I am not making this up

I am not making this up:

Christmas Eve, a couple wandered into the church and asked: “Can we get some holy water to go?” Uh, what? Some people open presents on Christmas Eve. Some people gather for dinner and drinks. I have no idea what they planned to do Christmas Eve, but I have a bad feeling about it.

During my ordination to the diaconate, I helped distribute the wine at Communion. When I needed to refill the chalice, I took the cup to the server with the extra wine. He refilled my cup and then licked the mouth of the cruet every time I refilled the cup. I am not sure if that is high church or low church. I just call it gross.

I was asked to be a pet bereavement chaplain. I started to laugh, but it was not a joke. Needless to say, that person never called me about that position again.

I buried a man’s ashes in his chicken yard. Really! He wanted to be buried near his beloved chickens. Did I mention that the chickens were fighting cocks?

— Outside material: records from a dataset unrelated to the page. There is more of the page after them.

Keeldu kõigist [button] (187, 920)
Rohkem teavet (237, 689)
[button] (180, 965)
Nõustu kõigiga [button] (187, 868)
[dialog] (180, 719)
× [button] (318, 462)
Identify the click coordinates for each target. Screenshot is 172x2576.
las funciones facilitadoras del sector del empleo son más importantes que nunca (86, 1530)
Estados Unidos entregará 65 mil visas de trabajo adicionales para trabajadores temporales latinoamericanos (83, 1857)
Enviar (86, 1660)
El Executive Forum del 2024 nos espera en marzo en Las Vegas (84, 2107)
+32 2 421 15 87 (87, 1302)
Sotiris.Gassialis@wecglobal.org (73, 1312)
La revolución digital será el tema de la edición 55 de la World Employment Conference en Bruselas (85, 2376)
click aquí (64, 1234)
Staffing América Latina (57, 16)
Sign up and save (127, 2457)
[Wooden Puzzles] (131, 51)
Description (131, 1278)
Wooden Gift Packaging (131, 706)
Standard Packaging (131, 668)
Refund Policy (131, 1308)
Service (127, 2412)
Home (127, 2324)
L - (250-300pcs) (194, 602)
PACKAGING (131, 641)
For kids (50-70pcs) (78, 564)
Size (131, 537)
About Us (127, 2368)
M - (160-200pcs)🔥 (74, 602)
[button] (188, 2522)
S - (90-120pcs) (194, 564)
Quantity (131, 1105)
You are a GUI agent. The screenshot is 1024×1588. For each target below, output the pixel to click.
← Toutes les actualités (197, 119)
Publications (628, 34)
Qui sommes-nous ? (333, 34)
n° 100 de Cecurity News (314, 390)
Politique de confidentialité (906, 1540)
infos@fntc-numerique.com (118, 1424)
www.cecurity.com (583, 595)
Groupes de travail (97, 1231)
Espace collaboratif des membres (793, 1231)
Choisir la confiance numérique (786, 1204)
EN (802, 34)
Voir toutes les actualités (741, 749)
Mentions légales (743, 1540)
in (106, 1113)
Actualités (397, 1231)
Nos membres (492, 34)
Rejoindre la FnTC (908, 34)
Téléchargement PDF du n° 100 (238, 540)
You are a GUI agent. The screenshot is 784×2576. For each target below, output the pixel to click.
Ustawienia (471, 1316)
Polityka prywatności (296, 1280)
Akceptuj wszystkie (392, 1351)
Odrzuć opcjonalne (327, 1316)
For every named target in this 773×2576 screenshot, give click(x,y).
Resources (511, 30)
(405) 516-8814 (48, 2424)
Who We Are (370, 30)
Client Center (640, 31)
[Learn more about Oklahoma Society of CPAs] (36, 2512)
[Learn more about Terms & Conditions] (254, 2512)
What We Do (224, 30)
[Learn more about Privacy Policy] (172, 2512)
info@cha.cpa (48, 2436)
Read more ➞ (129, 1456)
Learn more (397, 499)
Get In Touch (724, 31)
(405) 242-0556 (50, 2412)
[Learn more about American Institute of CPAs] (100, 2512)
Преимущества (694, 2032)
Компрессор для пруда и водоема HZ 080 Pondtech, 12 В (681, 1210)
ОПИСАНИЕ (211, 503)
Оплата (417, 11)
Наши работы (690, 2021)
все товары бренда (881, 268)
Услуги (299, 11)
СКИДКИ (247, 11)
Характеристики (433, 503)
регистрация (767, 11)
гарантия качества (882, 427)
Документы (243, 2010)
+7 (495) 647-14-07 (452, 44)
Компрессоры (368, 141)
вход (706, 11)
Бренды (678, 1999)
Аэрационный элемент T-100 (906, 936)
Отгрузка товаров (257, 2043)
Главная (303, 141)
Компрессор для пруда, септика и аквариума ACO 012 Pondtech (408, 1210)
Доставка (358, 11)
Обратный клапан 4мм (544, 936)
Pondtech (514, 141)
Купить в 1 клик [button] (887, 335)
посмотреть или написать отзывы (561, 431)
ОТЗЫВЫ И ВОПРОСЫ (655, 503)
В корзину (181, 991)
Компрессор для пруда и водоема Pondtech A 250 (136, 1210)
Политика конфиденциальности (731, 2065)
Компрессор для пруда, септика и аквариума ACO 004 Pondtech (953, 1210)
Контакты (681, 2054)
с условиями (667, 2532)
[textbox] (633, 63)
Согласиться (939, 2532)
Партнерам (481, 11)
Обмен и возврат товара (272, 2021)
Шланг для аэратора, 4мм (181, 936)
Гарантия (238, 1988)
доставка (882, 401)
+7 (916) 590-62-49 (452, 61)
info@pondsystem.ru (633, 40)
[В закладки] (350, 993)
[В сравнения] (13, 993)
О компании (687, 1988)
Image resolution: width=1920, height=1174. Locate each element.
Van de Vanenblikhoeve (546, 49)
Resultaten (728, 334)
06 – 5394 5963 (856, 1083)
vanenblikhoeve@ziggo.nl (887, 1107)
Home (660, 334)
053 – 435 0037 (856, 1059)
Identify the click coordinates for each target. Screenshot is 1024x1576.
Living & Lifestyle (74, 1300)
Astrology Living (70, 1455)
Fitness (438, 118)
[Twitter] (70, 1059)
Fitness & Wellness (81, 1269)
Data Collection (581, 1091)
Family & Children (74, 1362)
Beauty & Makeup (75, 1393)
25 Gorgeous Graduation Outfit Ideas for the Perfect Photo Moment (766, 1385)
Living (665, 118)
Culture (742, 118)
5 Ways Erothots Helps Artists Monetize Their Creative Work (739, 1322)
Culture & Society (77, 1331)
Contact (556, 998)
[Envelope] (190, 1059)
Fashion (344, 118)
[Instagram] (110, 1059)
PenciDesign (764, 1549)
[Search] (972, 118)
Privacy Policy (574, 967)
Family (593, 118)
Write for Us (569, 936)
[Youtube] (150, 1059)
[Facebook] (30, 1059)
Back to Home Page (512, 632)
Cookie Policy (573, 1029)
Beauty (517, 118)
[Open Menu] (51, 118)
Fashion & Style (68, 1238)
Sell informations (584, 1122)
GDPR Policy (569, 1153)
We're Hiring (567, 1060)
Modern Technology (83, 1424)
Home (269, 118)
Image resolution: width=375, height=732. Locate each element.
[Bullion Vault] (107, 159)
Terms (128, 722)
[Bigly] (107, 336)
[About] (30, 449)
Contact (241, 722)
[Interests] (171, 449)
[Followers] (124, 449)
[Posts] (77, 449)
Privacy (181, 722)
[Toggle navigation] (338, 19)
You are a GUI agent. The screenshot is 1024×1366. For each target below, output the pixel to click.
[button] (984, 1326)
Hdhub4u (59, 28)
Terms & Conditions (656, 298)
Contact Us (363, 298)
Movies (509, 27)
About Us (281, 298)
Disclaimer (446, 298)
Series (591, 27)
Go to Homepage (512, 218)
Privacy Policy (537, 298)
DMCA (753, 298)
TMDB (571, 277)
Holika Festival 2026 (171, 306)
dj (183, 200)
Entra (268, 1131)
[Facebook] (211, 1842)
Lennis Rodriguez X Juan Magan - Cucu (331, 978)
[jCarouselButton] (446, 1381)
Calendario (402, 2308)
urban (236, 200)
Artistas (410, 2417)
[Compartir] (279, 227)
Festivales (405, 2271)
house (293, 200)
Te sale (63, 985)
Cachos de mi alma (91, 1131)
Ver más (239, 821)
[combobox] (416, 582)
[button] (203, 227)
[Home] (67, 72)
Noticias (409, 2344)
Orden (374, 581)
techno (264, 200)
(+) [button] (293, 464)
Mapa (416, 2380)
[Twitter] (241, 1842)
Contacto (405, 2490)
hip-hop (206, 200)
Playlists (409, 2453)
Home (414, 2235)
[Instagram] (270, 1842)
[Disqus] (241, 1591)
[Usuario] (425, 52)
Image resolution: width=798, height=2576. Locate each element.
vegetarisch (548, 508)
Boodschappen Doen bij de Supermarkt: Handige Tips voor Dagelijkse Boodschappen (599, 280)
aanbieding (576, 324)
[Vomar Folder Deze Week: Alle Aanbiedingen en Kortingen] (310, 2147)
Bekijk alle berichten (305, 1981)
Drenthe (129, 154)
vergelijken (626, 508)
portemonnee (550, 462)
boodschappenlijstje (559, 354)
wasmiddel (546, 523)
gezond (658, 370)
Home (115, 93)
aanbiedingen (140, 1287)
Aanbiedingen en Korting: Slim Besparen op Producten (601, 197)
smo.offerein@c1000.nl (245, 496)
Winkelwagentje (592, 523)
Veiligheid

First Sunday in the new parish, I dumped a full cruet of wine all over the altar. At another parish, I managed to pour wine down the front of one of the acolytes. I believe that people are starting to wear raincoats around me and are putting sippy cup tops on the chalices.

As a chaplain, a woman flashed me and said: "I am a eucharistic minister and this is where I keep my eucharistic powers." Whoa! I am wondering about who received communion from her. Somehow her methods seemed a little unorthodox, but it did appear to raise the heart rates of several patients.

I quoted Britney Spears in a sermon. I will let you figure out the Scripture. From the Rite One crowd someone asked: "Who is Britney Spears?"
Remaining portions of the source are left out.